» What is needed
Find the word "Share" below. Copy each line that has it.

» Data shown
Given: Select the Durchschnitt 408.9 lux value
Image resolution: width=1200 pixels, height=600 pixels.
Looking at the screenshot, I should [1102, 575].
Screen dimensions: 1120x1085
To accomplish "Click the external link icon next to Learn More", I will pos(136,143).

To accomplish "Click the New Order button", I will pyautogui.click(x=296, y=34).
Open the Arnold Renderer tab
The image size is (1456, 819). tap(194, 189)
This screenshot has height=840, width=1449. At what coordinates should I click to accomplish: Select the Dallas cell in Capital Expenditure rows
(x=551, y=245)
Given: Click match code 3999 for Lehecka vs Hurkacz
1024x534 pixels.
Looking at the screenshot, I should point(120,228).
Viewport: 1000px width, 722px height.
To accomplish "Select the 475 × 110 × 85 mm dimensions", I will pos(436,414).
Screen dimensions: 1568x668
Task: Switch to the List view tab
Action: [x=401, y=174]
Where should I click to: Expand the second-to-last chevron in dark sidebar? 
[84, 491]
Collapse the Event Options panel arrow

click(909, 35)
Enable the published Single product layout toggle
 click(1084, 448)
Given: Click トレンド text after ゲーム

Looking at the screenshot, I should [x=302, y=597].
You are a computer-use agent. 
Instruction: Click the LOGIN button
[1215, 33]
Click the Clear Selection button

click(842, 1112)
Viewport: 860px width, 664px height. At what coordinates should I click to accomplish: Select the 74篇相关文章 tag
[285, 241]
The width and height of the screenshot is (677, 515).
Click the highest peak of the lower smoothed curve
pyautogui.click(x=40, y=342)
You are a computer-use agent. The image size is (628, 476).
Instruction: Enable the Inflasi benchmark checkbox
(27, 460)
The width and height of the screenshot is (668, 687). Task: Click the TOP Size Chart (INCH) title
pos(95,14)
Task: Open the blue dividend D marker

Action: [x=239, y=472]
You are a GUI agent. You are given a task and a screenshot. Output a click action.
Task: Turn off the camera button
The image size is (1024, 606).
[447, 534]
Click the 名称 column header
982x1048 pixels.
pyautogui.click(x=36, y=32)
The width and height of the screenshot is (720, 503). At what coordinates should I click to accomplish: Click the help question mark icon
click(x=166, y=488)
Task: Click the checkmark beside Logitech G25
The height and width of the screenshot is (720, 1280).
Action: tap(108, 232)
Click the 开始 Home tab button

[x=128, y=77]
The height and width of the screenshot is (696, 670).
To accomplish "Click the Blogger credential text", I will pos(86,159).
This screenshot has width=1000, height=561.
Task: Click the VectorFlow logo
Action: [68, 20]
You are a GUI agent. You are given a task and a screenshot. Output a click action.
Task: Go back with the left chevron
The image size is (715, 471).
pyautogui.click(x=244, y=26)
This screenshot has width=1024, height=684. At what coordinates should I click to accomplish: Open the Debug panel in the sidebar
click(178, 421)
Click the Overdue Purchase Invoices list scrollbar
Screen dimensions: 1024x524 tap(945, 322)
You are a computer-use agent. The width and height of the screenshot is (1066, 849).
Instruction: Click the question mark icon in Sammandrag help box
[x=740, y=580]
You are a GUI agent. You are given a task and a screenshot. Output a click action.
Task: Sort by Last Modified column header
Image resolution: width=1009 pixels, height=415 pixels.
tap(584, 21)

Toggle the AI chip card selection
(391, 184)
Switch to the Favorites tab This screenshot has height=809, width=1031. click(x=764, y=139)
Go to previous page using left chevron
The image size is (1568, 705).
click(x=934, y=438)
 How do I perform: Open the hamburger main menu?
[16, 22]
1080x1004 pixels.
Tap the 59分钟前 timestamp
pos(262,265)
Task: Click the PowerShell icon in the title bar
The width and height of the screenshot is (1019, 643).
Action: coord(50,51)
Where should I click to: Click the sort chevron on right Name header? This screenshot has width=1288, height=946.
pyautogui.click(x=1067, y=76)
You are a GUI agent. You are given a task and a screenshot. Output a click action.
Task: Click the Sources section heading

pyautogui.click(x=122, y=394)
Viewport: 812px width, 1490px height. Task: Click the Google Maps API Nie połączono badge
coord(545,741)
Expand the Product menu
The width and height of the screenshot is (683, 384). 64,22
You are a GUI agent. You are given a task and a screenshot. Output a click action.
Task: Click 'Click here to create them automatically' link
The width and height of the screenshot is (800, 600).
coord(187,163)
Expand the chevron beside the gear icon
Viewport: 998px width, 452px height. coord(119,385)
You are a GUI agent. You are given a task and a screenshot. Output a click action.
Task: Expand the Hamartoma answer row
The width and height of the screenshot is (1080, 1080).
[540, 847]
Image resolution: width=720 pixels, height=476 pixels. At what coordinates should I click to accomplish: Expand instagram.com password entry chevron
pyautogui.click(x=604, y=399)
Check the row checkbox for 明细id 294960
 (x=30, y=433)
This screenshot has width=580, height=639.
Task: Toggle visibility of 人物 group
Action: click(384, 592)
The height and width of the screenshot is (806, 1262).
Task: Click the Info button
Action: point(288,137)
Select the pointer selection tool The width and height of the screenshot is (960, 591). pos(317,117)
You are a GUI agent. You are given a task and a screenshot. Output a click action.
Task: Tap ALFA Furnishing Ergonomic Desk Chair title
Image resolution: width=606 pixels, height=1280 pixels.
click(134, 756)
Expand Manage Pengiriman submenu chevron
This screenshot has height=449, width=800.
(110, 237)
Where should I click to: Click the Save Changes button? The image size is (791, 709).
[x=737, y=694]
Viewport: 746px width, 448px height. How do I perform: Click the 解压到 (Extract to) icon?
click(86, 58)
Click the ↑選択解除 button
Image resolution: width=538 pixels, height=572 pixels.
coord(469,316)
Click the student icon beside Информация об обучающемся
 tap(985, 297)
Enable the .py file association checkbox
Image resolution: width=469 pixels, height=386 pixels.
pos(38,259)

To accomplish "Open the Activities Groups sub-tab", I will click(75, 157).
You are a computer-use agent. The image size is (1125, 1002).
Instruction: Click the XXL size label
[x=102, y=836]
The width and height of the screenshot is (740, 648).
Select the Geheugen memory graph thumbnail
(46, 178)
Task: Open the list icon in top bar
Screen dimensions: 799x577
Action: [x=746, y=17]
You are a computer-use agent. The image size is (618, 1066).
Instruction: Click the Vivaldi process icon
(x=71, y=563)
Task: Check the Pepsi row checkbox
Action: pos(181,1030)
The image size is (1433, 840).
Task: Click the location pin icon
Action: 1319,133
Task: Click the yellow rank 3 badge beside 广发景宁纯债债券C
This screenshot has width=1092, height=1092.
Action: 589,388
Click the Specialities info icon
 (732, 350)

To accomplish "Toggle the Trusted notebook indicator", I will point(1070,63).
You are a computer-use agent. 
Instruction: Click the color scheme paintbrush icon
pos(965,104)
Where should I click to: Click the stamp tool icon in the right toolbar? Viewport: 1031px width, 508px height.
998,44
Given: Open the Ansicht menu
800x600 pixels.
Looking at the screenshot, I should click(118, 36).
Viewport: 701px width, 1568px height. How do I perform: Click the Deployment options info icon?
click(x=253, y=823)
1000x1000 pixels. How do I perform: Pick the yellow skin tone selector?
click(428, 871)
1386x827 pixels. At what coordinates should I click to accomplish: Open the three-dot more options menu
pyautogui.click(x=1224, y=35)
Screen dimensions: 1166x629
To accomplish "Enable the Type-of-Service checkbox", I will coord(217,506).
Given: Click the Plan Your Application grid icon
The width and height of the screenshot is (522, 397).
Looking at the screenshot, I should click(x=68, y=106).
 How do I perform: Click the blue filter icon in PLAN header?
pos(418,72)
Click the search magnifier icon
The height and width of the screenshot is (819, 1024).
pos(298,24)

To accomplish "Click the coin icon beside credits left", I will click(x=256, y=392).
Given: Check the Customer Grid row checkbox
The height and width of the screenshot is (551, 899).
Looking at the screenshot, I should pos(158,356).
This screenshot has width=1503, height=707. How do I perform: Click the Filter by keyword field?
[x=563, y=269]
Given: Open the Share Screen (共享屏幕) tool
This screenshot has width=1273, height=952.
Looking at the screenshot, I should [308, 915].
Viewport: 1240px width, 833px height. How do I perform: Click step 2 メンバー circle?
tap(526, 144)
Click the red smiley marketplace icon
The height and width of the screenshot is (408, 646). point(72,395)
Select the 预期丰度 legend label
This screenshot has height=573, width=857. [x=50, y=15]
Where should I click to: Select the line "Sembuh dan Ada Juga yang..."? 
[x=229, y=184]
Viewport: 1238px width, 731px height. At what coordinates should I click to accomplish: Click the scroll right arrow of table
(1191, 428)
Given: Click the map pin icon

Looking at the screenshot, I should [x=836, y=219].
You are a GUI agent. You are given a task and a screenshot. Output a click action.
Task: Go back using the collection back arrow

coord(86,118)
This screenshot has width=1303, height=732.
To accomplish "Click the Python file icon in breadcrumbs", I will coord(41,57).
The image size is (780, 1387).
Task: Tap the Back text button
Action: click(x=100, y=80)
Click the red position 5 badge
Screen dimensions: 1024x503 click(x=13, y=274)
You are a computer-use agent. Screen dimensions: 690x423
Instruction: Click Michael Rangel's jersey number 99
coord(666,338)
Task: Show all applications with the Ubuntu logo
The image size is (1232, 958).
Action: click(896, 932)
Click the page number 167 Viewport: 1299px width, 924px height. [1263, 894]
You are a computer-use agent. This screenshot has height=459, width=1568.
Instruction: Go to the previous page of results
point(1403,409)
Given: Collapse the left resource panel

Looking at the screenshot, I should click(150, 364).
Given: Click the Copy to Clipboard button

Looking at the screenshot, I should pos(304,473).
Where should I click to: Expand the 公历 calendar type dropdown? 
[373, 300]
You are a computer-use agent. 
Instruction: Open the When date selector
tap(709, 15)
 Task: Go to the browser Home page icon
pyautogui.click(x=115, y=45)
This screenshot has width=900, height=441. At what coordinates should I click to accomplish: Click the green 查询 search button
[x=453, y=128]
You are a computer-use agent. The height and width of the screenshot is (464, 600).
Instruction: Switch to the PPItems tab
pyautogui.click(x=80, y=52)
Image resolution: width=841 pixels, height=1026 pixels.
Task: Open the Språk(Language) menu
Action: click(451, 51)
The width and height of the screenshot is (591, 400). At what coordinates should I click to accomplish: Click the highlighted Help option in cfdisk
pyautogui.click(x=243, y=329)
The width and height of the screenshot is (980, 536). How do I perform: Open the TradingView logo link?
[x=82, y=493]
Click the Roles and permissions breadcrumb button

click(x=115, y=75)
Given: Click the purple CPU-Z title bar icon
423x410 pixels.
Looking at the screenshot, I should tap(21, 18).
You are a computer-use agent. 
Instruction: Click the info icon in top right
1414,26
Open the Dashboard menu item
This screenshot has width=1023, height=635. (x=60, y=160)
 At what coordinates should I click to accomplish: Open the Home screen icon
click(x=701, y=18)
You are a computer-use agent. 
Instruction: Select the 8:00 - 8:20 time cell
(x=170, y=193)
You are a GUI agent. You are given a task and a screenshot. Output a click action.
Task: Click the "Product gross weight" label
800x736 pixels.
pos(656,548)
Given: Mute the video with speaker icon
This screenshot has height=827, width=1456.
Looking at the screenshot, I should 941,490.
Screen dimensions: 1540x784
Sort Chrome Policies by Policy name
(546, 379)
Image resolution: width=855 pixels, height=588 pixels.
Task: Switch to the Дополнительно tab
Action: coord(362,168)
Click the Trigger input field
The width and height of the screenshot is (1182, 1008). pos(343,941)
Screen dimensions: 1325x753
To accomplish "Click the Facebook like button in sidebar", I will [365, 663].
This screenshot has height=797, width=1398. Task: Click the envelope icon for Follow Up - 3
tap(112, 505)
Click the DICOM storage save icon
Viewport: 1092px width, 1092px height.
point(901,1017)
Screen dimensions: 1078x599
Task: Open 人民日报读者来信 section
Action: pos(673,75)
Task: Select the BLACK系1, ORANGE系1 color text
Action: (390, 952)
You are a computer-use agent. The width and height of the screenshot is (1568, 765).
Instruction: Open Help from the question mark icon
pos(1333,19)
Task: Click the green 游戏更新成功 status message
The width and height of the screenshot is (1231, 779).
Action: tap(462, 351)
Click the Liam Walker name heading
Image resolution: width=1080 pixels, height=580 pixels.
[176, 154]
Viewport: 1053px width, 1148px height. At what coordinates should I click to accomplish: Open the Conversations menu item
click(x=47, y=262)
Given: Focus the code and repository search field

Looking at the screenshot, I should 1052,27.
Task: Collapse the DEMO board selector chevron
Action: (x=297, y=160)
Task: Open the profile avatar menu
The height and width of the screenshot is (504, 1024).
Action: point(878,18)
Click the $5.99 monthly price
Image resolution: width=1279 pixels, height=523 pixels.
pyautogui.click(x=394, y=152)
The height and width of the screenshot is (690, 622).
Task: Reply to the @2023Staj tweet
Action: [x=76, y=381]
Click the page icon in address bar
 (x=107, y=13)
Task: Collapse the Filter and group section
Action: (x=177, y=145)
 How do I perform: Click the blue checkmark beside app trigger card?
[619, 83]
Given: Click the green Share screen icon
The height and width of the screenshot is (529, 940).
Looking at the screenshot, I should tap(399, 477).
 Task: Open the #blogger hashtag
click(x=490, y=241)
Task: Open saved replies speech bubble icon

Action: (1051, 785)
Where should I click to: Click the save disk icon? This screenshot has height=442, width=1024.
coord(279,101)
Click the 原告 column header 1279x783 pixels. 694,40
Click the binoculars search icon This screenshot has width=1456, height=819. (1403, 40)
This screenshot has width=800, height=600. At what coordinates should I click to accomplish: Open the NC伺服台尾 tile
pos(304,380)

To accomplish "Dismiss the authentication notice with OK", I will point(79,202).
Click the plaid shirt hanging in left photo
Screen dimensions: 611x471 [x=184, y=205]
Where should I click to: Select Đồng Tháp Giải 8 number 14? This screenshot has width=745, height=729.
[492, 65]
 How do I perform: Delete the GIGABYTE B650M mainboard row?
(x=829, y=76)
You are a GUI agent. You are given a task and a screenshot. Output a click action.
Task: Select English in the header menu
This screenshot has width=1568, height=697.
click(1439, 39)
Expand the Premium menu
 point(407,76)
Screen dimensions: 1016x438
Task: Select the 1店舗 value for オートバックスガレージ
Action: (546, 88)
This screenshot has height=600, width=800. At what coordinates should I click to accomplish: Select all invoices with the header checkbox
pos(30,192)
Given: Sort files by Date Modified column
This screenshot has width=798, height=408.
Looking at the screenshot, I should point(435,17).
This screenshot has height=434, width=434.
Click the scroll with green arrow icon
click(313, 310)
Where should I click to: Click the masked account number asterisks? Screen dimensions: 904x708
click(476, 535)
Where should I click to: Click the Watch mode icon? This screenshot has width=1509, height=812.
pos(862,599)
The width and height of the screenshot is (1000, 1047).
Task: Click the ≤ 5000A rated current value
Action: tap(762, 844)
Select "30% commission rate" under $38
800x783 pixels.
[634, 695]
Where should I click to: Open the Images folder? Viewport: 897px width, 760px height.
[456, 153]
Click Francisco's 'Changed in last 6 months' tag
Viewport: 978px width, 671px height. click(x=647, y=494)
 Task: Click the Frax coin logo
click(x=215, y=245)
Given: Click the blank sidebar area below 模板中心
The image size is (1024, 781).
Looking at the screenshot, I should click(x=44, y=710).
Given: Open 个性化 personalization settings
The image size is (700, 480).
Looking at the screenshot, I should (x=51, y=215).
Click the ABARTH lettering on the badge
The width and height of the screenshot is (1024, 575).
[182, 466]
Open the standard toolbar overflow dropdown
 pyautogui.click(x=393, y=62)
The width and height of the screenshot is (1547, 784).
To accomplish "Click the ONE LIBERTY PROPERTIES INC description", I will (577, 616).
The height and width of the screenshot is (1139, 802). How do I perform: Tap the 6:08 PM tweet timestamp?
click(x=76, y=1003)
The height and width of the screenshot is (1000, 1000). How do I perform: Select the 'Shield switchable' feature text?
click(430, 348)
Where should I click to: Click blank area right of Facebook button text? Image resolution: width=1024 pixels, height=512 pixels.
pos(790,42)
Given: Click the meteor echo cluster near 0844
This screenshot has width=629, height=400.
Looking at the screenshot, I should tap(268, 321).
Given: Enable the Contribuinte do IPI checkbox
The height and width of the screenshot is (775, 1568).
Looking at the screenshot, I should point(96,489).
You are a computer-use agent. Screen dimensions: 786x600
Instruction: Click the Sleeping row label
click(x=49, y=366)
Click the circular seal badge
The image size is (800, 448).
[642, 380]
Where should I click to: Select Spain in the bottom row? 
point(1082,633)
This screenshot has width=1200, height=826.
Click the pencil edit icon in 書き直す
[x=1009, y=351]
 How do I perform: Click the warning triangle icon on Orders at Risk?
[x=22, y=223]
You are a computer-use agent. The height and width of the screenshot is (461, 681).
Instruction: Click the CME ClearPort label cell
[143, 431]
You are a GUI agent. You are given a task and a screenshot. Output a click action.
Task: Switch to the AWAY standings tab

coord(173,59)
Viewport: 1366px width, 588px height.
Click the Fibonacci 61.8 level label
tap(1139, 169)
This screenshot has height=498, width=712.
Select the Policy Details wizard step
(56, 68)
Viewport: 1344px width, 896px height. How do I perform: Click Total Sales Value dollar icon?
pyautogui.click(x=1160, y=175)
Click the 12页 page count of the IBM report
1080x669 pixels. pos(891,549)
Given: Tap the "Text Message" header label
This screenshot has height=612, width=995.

» Written solution
Given: Open the Share Screen (共享屏幕) tool
Given: Click the green Share screen icon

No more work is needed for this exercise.